▶ _Supplied material_
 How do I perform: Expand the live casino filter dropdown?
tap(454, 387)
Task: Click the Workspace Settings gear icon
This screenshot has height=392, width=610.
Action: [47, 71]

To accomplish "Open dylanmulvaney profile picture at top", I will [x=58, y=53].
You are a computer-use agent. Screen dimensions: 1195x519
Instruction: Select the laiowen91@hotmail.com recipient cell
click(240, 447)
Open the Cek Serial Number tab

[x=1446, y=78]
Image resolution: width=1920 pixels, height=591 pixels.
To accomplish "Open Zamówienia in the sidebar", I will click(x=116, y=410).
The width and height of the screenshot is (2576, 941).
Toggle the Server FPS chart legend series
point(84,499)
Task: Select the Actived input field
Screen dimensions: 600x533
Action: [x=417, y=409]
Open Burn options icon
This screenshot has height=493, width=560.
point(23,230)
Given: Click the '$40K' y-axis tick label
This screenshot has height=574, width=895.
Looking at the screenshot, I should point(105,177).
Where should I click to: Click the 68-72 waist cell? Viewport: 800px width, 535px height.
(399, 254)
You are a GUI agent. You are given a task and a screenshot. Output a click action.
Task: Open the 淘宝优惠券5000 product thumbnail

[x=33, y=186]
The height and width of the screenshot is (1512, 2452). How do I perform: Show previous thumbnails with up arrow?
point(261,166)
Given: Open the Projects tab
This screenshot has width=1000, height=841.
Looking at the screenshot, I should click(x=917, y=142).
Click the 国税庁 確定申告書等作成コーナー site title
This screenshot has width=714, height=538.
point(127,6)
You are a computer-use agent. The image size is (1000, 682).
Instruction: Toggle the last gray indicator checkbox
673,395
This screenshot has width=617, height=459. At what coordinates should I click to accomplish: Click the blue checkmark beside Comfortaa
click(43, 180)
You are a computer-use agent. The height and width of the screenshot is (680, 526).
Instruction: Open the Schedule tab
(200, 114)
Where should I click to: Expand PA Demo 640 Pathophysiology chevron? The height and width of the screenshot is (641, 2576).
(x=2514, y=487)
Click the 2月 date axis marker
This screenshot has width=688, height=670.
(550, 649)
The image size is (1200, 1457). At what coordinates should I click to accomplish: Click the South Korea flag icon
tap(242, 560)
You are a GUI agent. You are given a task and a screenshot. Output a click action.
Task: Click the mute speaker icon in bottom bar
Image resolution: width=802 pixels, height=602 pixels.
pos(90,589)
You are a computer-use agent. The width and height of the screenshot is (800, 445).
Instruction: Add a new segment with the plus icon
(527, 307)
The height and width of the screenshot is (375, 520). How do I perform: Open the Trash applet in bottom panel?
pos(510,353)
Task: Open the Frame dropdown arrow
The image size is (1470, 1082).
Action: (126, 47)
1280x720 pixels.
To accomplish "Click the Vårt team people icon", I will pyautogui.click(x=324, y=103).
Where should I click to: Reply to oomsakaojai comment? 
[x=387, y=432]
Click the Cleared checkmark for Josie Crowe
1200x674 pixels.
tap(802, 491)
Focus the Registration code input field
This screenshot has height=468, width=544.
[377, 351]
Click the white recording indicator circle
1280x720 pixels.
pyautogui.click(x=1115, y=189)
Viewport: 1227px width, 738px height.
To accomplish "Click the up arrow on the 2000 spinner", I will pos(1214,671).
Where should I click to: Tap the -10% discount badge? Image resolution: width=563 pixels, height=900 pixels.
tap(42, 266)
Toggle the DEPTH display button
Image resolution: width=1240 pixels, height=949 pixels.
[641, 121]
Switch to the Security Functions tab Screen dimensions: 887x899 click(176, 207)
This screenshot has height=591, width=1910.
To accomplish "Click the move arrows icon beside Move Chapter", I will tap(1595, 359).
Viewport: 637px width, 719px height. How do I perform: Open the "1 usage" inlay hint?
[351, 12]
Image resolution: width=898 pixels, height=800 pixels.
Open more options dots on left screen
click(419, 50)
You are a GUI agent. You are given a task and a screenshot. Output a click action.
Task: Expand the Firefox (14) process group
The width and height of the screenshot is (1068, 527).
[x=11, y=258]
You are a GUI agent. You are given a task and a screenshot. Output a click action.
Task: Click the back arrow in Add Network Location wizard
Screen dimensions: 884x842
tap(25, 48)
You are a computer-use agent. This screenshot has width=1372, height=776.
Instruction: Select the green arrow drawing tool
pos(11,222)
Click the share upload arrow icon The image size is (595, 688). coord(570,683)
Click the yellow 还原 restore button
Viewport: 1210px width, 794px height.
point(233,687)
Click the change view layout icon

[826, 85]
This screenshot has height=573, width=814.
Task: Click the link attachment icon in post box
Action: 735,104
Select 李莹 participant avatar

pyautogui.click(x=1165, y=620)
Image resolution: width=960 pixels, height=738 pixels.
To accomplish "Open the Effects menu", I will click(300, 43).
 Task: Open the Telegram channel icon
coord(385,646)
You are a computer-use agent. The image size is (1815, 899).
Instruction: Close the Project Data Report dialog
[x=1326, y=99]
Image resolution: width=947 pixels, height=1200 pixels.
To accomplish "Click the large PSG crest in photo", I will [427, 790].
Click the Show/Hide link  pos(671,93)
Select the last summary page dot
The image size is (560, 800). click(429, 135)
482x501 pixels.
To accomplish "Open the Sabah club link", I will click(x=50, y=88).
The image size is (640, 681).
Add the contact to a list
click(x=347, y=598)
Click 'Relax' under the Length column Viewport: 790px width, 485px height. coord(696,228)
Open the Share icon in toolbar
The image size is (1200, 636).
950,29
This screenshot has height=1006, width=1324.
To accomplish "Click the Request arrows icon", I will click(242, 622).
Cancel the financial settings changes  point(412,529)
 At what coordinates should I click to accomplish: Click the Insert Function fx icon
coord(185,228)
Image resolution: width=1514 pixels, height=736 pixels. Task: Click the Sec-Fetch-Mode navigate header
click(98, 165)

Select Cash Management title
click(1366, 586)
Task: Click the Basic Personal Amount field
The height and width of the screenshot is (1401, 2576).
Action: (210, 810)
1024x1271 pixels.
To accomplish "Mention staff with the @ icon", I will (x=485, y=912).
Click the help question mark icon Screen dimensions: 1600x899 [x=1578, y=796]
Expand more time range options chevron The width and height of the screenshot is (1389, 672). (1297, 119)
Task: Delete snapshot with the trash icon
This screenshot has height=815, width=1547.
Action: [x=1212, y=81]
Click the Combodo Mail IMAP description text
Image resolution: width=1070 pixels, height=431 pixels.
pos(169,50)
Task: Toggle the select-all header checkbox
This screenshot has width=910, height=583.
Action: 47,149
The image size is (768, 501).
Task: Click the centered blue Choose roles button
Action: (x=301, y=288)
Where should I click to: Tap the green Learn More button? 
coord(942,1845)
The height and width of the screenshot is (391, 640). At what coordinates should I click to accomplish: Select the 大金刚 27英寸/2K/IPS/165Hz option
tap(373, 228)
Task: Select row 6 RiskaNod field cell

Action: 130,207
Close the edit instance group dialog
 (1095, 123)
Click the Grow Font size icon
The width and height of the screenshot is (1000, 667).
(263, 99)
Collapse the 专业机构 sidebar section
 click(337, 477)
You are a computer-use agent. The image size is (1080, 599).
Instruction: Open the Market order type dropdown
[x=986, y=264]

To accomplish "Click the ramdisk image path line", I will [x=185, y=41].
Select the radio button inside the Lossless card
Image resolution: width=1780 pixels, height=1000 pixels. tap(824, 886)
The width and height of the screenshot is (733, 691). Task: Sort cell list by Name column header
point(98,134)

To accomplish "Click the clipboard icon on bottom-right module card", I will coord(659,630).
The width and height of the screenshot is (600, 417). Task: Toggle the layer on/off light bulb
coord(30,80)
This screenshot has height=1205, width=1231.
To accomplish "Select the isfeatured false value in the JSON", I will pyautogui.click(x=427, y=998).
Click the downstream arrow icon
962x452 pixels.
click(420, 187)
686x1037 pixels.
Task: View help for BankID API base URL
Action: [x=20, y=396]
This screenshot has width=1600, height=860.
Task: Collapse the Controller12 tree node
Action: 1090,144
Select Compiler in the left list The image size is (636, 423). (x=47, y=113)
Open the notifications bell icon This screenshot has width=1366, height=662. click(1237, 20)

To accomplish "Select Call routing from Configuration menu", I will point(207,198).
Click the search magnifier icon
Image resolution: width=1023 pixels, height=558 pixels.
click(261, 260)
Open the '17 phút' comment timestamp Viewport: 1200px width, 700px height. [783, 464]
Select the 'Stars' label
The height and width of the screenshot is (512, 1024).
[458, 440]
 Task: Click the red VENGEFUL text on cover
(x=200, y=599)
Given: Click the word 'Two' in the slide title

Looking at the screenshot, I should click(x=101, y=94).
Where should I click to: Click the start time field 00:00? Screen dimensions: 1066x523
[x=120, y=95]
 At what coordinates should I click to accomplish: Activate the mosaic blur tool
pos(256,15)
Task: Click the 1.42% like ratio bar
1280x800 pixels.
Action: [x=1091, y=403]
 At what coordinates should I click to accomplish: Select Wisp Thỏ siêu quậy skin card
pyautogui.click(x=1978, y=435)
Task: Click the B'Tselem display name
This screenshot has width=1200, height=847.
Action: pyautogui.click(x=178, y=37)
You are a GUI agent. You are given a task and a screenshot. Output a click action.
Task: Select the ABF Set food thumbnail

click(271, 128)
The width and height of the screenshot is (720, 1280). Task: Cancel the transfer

▶ _What is expected_
Above is a listing; print exactly its lines from the one with "You are a computer-use agent. This" through the one with "Click the yellow 还原 restore button", and no other lines.

▶ _Exercise answer_
You are a computer-use agent. This screenshot has width=1372, height=776.
Instruction: Select the green arrow drawing tool
pos(11,222)
Click the share upload arrow icon The image size is (595, 688). coord(570,683)
Click the yellow 还原 restore button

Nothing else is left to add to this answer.